In that case everything is art and the word loses all its meaning.
No, in that case everything skillfully done is art and the world around us becomes something more than mundane dross.
Everyone wants to be an "artist". I'm proud to be a "programmer", no airs and graces, just solid work.
Couldn't an HTML parser be art? I don't think of an a parser as being like the wood used for a sculpture. The HTML itself is the wood, and perhaps the parser is the lathe. I think there is a false dichotomy between tools as purely functional and the product as the art. There can be real artistry in a well constructed tool. A well written, efficient parser can be beautiful to behold.

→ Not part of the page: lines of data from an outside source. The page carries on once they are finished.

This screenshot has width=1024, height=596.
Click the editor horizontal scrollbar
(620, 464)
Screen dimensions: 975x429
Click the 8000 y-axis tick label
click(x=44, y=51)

Maybe this comes down to the difference between something constructed purely for artistic purposes and something constructed in an artistic way to fulfill a broader purpose. Or maybe it's just a matter of personal taste, the way some people will spend hours arguing about whether a soup can is modern art or just pretentious trash. Personally, I'd say that if people are moved and/or inspired by it, than you can make the case that it is art.

Actually _why reminds me a bit of Hideo Kuze from the GitS. He appeared and gathered people who like him after sharing just a couple of moments, talking to each other. Some sort of "hero" idea is created for him, even though he didn't actively support it (or did he?). He used his specific personality to share ideas which are then applauded and duplicated... These are just the main similarities.
Well, he's gone now. So you guys won.
Are you somehow suggesting that _Why disappeared because of the GP and 'his kind'?
Yes, that is what I'm suggesting.
No wonder you're angry then. Ok, that makes me understand your position in this thread a bit better. Thanks for the explanation!
To give you an example of why starkfist would say something like this, you only need to look at @_why's last few tweets:

"programming is rather thankless. you see your works become replaced by superior works in a year. unable to run at all in a few more."

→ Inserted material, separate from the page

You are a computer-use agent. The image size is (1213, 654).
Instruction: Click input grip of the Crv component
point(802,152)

"if you program and want any longevity to your work, make a game. all else recycles, but people rewrite architectures to keep games alive."

"an ascending homage to fish bones. culminating in a delicate canopy of mouse furs."

... Okay, maybe not that last one. Anyway. He was obviously contemplating all of the stuff we've created around software, and was pretty bummed out by it.

Not that anyone will know _exactly_ why he disappeared, but still.

I really fail to see the connection between any of that and what starkfist wrote.